- Page extract:
Out Of The Box the title of the debut mini-album released by Jade Valerie. It was released on October 17, 2007 as two versions, a CD only and a CD + DVD version, and later on, was released in Korea in a new edition. The Korean edition parted with 'Goodbye' and 'Mr. Pay Me' from the original release, with the addition of highlight tracks from Jade's following album, Bittersweet Symphony. The album saw a combination of new influences by Jade, mostly centering on modern musical trends. 'Crush', featuring guest vocalist Baek Ji-young on the Korean release, and sampled a classical piece in the style of Sweetbox, while many tracks showcased Jade Valerie experimenting with new vocal and musical styles. The album reached #27 on the Oricon Charts Weekly Albums chart.

- Information provided:
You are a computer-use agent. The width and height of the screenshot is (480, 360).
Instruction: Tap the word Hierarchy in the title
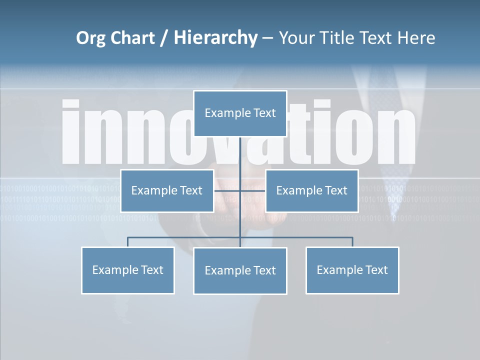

- What you need to do:
In the text about the mini-album Out Of The Box, what position did the album reach on the Oricon Charts Weekly Albums chart?

- Response for this exercise:
#27